** Task **
Search each line of the data for the word "bubble"; copy every line where it is found.

··········

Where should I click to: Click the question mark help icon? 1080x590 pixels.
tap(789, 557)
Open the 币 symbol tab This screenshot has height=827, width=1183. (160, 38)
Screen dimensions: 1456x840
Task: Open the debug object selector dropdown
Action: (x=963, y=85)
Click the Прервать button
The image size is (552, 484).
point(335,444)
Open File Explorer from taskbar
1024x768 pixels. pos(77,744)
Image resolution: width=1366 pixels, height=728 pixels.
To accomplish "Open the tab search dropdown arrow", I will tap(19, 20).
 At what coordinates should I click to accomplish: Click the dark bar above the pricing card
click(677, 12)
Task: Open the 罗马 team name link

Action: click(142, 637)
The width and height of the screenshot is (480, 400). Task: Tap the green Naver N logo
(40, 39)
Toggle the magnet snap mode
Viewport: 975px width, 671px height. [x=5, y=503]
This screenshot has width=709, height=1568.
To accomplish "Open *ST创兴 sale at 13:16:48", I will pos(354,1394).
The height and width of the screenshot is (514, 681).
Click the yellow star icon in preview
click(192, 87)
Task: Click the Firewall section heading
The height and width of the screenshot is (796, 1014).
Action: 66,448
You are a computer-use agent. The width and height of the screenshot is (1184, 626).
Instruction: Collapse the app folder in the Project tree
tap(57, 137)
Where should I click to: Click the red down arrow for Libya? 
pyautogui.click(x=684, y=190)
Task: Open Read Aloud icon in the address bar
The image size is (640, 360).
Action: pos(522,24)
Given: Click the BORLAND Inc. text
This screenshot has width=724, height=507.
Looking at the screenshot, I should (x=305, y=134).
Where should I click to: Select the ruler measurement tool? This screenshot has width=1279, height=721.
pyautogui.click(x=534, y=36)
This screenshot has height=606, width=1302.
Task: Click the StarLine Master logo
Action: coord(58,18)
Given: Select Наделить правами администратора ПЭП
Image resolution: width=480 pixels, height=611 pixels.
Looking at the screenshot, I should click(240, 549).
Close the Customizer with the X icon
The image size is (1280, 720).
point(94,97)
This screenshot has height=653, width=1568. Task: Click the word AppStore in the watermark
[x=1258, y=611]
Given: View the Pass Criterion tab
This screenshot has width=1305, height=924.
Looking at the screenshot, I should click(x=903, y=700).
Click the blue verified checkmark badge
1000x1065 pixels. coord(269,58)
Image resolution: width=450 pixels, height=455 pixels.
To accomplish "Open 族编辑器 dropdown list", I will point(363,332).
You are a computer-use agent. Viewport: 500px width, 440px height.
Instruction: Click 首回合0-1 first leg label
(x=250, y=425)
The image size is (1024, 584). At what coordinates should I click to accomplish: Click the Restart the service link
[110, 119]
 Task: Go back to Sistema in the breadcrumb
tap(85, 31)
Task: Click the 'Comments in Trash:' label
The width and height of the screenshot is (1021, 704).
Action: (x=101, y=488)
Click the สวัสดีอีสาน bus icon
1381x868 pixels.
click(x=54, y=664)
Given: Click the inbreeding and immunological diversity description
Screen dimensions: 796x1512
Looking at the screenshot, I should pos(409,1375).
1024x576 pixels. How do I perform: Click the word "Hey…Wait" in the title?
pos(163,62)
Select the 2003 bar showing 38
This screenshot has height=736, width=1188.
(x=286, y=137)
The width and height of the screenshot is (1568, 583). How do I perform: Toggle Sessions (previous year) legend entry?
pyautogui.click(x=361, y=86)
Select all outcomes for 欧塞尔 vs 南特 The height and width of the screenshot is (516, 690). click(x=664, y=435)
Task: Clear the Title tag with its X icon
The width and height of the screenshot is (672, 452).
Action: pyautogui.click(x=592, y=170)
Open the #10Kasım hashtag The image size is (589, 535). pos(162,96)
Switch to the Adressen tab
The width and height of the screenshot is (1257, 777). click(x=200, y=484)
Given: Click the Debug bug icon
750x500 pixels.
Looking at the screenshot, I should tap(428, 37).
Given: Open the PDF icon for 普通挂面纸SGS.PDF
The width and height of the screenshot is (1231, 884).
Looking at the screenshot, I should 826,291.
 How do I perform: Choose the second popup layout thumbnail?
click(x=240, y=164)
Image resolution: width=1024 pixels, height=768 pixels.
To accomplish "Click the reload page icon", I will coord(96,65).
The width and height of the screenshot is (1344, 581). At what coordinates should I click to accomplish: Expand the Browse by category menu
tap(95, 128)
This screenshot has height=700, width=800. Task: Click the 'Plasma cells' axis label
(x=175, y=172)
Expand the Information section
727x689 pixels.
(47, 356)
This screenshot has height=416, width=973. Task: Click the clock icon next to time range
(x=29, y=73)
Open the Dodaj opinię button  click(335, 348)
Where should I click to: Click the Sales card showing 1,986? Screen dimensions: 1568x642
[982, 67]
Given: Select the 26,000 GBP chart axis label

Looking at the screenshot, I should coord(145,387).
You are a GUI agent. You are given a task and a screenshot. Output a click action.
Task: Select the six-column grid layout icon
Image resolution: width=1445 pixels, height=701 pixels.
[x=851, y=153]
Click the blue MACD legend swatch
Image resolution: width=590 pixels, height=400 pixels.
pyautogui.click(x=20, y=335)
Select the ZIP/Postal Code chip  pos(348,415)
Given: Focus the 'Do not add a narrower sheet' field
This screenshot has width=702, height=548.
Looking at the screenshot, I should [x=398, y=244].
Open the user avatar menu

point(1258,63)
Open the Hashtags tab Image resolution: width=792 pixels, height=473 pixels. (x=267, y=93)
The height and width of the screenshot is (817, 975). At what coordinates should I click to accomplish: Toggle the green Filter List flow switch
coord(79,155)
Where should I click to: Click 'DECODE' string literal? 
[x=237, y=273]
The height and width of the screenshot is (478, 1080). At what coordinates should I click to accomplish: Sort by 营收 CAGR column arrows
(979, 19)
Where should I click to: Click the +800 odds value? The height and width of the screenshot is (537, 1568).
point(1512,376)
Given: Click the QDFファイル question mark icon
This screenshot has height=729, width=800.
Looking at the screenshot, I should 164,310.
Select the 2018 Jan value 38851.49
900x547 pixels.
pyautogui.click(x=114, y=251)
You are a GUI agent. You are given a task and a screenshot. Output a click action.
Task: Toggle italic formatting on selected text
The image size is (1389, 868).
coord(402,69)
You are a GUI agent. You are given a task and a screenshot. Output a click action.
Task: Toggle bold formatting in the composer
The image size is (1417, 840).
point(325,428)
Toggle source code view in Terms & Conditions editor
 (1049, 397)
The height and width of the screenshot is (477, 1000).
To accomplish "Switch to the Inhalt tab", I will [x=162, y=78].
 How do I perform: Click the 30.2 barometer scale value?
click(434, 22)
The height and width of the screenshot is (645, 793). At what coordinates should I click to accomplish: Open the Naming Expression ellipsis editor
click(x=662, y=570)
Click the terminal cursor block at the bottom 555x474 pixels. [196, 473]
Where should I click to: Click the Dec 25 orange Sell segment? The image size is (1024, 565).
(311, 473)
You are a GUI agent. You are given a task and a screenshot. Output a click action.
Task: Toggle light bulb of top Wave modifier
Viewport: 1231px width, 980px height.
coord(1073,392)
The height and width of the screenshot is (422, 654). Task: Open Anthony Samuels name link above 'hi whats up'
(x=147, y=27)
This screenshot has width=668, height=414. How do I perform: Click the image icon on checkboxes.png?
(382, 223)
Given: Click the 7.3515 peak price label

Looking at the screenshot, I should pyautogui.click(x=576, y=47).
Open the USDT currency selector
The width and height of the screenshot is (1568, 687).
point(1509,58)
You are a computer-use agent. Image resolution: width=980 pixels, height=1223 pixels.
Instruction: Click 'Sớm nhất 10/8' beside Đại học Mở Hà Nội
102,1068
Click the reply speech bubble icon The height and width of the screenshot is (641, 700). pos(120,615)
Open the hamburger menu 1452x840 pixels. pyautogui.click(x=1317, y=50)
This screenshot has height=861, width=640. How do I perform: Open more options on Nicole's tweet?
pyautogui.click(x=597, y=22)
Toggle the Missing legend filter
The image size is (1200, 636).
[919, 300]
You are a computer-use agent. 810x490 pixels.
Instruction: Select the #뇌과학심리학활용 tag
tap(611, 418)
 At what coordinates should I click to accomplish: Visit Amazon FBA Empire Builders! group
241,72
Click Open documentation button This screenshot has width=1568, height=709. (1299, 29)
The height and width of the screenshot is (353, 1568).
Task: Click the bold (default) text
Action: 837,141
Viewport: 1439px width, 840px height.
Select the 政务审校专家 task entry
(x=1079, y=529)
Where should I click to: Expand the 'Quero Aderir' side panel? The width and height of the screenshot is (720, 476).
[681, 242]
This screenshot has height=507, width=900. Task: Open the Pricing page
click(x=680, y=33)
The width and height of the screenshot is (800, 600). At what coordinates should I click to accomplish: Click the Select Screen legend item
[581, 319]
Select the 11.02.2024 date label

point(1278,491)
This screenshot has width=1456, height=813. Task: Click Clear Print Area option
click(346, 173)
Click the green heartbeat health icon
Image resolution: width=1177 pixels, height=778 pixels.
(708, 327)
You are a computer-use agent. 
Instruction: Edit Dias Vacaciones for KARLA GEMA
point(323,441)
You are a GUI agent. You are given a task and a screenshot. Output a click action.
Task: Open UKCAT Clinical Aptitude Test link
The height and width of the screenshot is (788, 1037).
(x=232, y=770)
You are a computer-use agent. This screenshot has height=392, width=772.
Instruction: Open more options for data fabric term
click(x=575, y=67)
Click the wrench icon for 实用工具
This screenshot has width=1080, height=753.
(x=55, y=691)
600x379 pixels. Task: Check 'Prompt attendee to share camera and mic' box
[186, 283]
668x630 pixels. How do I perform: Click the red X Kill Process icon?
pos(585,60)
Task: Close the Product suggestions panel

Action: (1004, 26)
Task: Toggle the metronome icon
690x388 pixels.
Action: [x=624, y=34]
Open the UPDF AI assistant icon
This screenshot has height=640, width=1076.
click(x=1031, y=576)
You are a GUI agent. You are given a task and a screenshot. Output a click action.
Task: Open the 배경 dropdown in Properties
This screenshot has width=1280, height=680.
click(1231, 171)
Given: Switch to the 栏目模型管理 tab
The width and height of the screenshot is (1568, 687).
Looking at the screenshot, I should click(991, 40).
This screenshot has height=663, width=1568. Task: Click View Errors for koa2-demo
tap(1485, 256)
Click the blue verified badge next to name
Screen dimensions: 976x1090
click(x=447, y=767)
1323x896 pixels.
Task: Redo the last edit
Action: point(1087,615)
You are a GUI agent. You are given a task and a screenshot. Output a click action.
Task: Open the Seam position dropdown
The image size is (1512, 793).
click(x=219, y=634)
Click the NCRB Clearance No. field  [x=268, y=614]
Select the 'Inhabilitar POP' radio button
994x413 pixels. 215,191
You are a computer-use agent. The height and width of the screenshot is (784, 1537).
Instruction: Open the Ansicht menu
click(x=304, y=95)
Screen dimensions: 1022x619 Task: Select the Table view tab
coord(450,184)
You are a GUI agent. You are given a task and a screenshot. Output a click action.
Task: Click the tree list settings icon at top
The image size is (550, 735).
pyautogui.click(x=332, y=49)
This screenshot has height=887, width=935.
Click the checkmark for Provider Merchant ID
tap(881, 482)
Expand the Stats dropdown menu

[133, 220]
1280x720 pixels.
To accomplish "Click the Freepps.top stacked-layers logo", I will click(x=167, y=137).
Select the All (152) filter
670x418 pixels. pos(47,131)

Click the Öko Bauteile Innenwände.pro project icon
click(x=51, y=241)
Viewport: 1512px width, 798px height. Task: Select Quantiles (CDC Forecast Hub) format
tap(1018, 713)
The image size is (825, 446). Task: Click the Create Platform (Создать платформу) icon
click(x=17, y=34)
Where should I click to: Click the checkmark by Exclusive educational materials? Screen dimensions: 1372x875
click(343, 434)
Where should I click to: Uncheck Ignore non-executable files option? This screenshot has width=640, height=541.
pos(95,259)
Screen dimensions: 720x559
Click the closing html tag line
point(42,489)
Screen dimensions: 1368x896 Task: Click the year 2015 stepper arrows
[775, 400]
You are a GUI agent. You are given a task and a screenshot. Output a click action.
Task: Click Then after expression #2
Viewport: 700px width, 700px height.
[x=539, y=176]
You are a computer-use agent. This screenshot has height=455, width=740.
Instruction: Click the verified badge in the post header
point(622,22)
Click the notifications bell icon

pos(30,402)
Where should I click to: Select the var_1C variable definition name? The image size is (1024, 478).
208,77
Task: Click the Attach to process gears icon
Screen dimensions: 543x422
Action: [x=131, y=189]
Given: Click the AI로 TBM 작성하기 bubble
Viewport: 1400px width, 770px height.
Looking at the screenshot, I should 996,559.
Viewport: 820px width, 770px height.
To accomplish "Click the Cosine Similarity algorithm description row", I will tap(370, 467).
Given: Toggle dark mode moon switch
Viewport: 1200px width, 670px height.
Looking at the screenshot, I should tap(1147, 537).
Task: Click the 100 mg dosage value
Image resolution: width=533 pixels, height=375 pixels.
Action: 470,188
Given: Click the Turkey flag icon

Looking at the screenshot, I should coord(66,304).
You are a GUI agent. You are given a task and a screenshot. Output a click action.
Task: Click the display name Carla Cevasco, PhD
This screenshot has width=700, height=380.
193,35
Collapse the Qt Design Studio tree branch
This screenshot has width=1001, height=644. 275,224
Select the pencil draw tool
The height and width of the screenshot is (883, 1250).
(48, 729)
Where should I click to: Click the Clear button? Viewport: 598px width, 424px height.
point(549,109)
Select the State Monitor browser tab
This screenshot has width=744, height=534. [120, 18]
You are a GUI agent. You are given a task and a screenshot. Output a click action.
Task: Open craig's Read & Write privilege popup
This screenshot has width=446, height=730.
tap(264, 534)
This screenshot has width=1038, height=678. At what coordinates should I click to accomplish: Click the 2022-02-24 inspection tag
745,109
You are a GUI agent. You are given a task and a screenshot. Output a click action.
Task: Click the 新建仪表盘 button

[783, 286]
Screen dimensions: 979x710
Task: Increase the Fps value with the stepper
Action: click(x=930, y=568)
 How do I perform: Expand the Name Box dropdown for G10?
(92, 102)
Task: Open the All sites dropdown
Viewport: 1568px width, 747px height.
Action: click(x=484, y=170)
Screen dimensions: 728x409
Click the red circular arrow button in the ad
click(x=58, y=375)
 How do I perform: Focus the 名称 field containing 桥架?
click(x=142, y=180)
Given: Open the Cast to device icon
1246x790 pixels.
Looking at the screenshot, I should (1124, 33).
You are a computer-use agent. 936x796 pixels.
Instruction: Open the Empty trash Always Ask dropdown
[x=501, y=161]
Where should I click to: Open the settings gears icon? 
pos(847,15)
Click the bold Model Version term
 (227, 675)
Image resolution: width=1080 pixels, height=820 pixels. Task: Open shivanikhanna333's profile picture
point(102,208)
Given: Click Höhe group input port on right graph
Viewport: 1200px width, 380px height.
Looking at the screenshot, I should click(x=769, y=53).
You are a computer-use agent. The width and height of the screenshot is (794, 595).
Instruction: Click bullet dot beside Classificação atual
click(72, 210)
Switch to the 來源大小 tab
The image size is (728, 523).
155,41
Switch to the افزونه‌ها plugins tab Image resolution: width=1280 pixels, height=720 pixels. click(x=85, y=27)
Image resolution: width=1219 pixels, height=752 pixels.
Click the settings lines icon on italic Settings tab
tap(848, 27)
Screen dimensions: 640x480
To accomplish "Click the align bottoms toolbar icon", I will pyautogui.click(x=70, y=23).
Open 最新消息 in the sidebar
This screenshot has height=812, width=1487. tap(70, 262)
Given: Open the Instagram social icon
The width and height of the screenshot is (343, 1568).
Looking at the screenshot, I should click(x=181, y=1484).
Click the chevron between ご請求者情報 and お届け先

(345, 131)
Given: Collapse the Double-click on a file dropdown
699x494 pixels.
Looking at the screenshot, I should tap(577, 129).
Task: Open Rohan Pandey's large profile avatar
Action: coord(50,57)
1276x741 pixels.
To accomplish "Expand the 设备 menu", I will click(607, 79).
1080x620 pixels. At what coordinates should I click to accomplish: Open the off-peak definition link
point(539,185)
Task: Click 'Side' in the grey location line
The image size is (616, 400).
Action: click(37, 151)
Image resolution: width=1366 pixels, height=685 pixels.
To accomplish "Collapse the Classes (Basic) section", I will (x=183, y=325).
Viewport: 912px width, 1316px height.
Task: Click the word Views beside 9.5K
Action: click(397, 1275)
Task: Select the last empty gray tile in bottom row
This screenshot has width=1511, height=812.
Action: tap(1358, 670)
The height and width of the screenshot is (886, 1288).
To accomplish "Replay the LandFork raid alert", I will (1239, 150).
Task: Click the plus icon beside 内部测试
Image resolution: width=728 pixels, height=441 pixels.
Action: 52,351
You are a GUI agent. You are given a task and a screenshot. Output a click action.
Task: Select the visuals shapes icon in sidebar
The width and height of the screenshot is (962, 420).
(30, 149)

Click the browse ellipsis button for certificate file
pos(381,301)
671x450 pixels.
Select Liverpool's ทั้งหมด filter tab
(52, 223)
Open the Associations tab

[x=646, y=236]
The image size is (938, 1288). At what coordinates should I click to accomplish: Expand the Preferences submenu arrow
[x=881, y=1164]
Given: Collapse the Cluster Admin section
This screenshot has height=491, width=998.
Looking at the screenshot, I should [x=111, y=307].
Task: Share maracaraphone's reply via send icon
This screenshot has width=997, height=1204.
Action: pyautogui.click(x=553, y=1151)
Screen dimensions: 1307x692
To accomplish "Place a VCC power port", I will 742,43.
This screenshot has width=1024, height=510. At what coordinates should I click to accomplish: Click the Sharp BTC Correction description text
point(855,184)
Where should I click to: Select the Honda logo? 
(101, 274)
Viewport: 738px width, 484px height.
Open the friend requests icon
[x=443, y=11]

··········

** Task result **
Click the reply speech bubble icon The height and width of the screenshot is (641, 700). pos(120,615)
Given: Click the AI로 TBM 작성하기 bubble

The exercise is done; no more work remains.